# [Work instruction]
The line with "Task: Collapse the", the line with "Given: Add reaction", and all lines between them in the material below: return these exactly, and no others.

————————

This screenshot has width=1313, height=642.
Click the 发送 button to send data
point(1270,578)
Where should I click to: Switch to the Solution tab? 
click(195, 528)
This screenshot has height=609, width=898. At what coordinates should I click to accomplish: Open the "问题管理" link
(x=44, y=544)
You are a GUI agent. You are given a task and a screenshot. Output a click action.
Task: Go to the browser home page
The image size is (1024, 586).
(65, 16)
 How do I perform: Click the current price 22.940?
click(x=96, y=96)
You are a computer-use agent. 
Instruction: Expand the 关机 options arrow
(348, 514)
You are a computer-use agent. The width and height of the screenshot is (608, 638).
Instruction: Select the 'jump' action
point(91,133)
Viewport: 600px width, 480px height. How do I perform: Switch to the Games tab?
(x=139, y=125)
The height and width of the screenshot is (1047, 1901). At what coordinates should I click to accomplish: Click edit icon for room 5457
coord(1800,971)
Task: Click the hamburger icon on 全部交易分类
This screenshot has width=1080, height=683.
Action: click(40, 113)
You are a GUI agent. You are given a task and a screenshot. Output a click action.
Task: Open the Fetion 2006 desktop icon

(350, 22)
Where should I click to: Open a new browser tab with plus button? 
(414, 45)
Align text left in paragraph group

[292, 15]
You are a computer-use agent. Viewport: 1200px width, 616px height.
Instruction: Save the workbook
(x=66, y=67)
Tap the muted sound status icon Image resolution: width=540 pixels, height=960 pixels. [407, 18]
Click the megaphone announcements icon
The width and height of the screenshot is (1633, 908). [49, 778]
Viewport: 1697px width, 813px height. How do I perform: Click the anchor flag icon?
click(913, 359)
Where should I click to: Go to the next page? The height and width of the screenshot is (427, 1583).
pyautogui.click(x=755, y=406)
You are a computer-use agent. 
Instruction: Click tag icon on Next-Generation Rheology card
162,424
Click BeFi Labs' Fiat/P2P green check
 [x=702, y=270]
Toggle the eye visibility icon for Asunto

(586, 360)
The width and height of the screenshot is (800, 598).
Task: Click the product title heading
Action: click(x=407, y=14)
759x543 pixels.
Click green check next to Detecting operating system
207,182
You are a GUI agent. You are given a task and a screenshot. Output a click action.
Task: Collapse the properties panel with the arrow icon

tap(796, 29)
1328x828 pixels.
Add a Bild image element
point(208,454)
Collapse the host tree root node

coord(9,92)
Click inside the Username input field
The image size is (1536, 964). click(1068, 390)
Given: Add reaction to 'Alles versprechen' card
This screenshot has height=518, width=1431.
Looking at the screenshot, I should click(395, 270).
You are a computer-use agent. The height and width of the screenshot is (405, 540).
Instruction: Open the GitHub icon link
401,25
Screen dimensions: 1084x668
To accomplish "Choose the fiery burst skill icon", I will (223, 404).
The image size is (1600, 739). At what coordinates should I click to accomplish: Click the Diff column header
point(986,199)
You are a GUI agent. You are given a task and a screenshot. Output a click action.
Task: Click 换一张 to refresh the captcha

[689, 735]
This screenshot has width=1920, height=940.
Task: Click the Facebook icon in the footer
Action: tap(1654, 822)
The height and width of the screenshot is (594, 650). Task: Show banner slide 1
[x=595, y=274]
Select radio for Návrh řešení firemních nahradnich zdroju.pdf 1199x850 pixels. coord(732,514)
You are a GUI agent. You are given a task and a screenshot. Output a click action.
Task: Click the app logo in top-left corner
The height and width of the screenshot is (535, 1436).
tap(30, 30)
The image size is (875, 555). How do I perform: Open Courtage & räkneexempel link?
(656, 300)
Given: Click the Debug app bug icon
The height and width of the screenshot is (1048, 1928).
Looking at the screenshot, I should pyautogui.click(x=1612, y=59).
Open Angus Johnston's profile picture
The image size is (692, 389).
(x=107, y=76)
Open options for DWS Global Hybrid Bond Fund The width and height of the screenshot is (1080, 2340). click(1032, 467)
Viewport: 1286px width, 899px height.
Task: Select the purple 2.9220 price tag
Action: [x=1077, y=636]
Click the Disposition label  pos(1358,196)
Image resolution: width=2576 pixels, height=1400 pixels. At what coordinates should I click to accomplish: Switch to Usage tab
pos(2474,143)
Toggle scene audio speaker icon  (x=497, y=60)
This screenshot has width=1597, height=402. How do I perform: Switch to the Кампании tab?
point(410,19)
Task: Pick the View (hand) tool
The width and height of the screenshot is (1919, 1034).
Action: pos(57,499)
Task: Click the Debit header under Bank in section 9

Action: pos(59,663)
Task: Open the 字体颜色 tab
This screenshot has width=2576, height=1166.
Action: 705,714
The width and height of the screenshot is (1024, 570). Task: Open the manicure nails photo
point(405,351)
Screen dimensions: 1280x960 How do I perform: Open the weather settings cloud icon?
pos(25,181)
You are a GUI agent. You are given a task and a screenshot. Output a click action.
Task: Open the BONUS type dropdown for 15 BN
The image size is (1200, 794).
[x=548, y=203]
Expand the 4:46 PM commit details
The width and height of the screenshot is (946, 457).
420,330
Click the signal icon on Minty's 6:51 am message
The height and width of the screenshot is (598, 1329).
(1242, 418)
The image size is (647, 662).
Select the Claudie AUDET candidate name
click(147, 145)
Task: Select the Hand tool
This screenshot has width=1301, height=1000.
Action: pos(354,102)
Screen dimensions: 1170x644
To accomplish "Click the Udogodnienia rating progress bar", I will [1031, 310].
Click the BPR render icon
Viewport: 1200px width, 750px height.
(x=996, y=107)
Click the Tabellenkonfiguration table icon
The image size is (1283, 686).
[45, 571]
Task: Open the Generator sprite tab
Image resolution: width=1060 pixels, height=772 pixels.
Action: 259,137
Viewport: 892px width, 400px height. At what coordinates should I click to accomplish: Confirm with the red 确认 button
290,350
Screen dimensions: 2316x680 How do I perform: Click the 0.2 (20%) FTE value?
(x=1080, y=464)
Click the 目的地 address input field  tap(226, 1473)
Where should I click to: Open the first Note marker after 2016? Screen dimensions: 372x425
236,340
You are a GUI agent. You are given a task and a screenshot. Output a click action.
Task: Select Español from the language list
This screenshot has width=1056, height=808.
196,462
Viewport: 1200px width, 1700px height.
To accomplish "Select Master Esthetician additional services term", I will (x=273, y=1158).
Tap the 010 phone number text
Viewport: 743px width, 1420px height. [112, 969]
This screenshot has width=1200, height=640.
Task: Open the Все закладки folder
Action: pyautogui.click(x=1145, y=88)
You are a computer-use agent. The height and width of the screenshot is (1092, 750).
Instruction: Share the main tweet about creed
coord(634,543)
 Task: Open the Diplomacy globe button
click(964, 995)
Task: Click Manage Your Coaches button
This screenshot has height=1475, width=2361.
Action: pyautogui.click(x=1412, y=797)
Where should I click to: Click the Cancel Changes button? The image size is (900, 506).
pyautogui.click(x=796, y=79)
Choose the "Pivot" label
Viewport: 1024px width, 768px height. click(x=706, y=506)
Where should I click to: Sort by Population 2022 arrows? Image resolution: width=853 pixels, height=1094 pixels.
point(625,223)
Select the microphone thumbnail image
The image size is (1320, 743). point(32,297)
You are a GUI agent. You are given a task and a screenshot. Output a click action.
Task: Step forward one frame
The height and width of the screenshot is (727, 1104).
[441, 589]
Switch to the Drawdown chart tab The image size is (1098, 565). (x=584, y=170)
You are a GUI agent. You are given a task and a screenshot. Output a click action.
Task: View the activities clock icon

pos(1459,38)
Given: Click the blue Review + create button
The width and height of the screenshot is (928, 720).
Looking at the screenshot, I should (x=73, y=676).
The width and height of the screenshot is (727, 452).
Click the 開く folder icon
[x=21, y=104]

————————

# [Reply]
Task: Collapse the properties panel with the arrow icon

tap(796, 29)
1328x828 pixels.
Add a Bild image element
point(208,454)
Collapse the host tree root node

coord(9,92)
Click inside the Username input field
The image size is (1536, 964). click(1068, 390)
Given: Add reaction to 'Alles versprechen' card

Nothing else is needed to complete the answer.